Primary capital (shareholders' equity plus a portion of the allowance
for loan losses) as a percent of adjusted total assets is one of the
standard measures of capital adequacy used by bank regulators.  This and
other measurement ratios serve as the underlying basis for evaluating 

the Bank's capital adequacy and for determining the Bank's insurance
fund deposit assessment charges.  At September 30, 1998, the Bank's
ratios were as follows:

             Capital to Assets      9.97%
             Risk Based Capital    18.75%
             Tier 1 Capital        17.50%
             Leverage Ratio         9.68%

To be categorized as well capitalized, the Bank must maintain a total
risk-based capital ratio of 10% or higher, Tier 1 risk-based capital
ratio of 6% or higher, and leverage capital ratio of 5% or higher.


YEAR 2000

In late 1997, Citizens Bank decided to convert its data processing
operations from an outsourced service bureau operations to an in-house
operation.  When this decision was made, all hardware and software data
processing acquisitions were made with the awareness and objective of
satisfying the Year 2000 compliance and conformity issues.  After
successful conversion of data processing operations from a service
bureau to an in-house operation, Citizens Bank's Board of Directors
adopted an Electric Data Processing Policy which included a Year 2000
Program policy.

A Y2K Committee, chaired by a board-appointed Y2K Coordinator, was
formed in early 1998 to address Year 2000 issues.  The Committee's
objective is to monitor and report the Bank's progress in achieving Year
2000 compliance for all mission critical applications.  In addition to
monitoring, testing and identifying appropriate changes to in house
operations, the Y2K committee continues to monitor Year 2000 status of
the Bank's customers, service providers, and suppliers.
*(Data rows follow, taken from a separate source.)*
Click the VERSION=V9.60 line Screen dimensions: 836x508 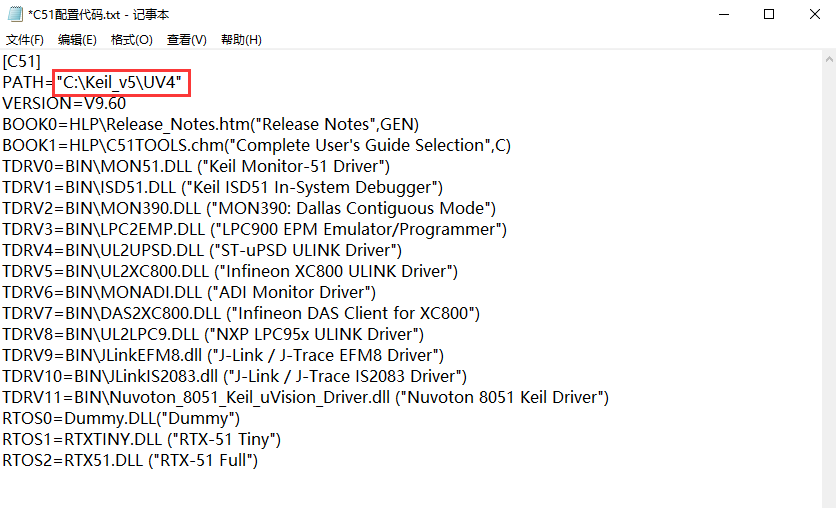coord(64,103)
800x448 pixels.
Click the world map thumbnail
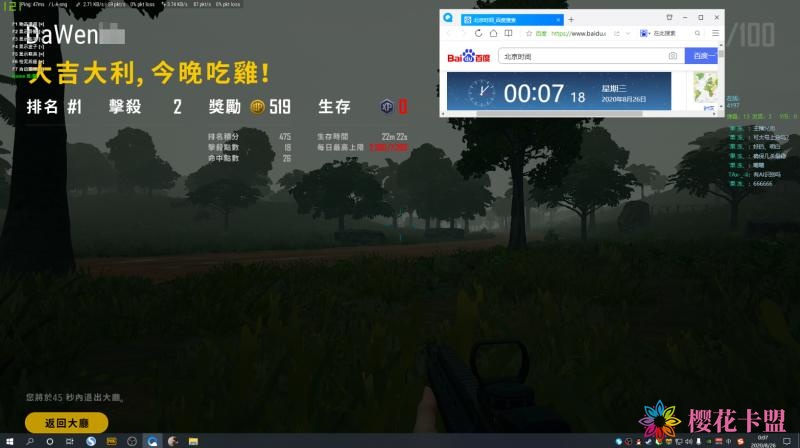(706, 90)
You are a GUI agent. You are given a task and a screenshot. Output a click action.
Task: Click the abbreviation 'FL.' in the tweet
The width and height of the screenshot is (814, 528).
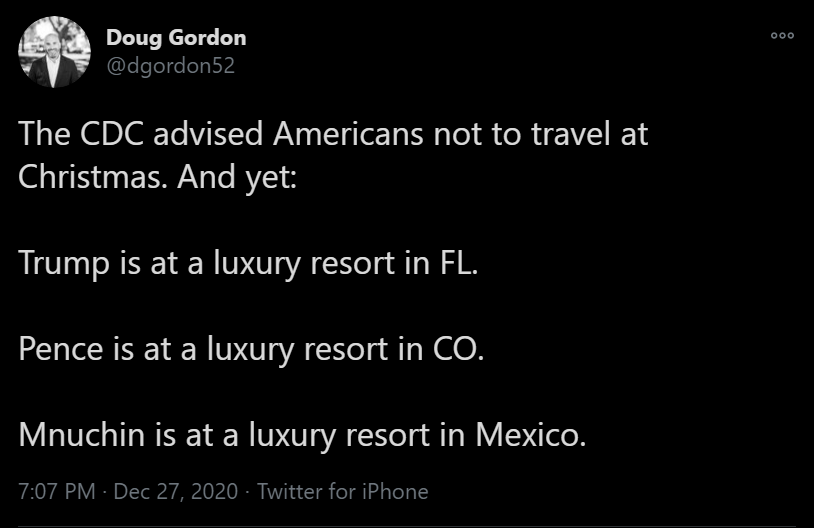point(459,263)
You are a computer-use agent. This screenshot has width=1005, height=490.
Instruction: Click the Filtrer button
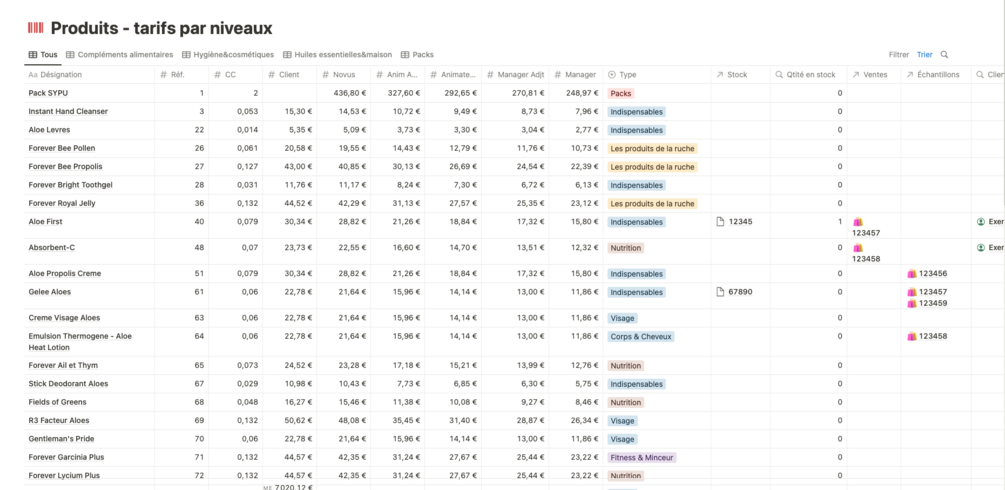[898, 55]
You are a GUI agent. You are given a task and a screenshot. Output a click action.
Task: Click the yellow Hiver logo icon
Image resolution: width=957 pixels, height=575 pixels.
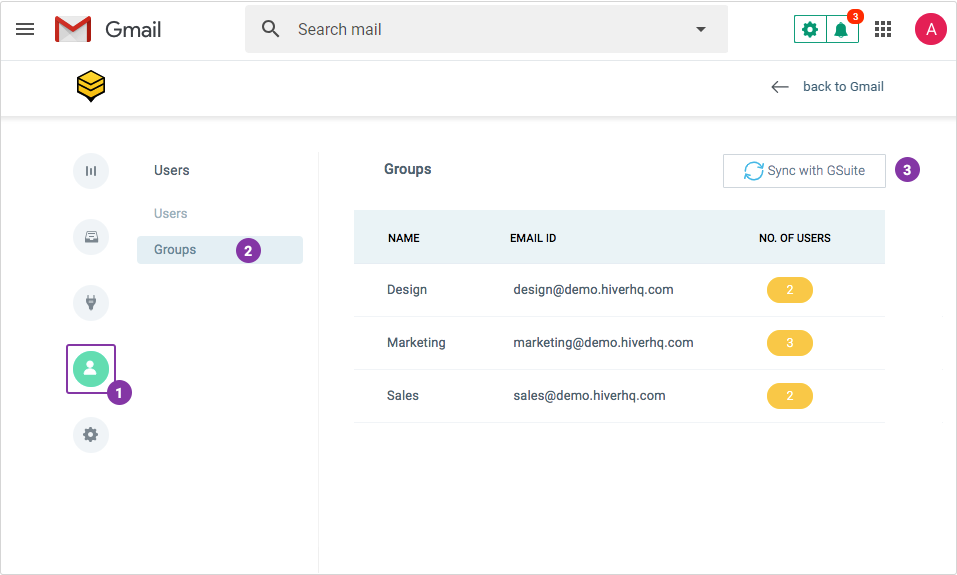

As of September 30, 1998, Citizens Bank had substantially completed
remediating and obtaining Y2K compliance certifications on its mission
critical systems.  Testing and validations of mission critical systems
are scheduled for completion in early 1999 and monitoring of Year 2000
compliance will be accomplished throughout 1999.  Written
acknowledgments have been received from all mission critical hardware
and software providers, utility and telephone service providers, and
date processing service providers assuring timely remediation, testing
and validation for Year 2000 compliance.

The Bank expects to continue incurring expense charges related to Year
2000 compliance through the remainder of 1998 and throughout 1999; the
majority of costs associated with Year 2000 compliance, however, is the
responsibility of the Bank's data processing vendors and service
providers.  Estimated expenses charges to be borne directly by the Bank
will total $3,000 per month through 1999.  These Year 2000 expenses will
be included in noninteret expense categories and do not include
equipment and software scheduled replacement in the ordinary course of
business.

The Bank's estimate of Year 2000 investment costs and the estimated time
periods set forth above by which the Bank expects to substantially
complete mission critical system programming and testing and
implementation are based upon management's best current estimates, which
were delivered utilizing numerous assumptions about future events. 
There can be no guarantee that these estimates will be achieved, and
actual results could differ from those anticipated.  Because of the
critical nature of the Year 2000 issues to our business and to all of
the financial services industry, if necessary modifications are not made
the Bank's operations could be materially impacted.  Citizens Bank and
its data processing vendors remain scheduled to ensure achievement of
Year 2000 compliance, therefore, an adverse impact on the Bank's
operations is not expected.


















































                   CITIZENS BANCSHARES, INC. AND
                CITIZENS BANK, VILLE PLATTE, LOUISIANA


PART II.  OTHER INFORMATION 

Item 1.  Legal Proceedings

         Legal proceedings involving the Bank are limited to     
         proceedings arising from normal business activities,
         none of which are considered material.

  
Item 6.  Exhibits and Reports on Form 8-K

         (a) Exhibits -  (27) Financial Data Schedule
         
         (b) The Company has not filed any reports on Form 8-K         
         during the quarter ended September 30, 1998.
   





                              SIGNATURES

Pursuant to the requirements of the Securities Exchange Act of 1934, the
registrant has duly caused this report to be signed on its behalf by the
undersigned thereunto duly authorized.


                                   CITIZENS BANCSHARES, INC.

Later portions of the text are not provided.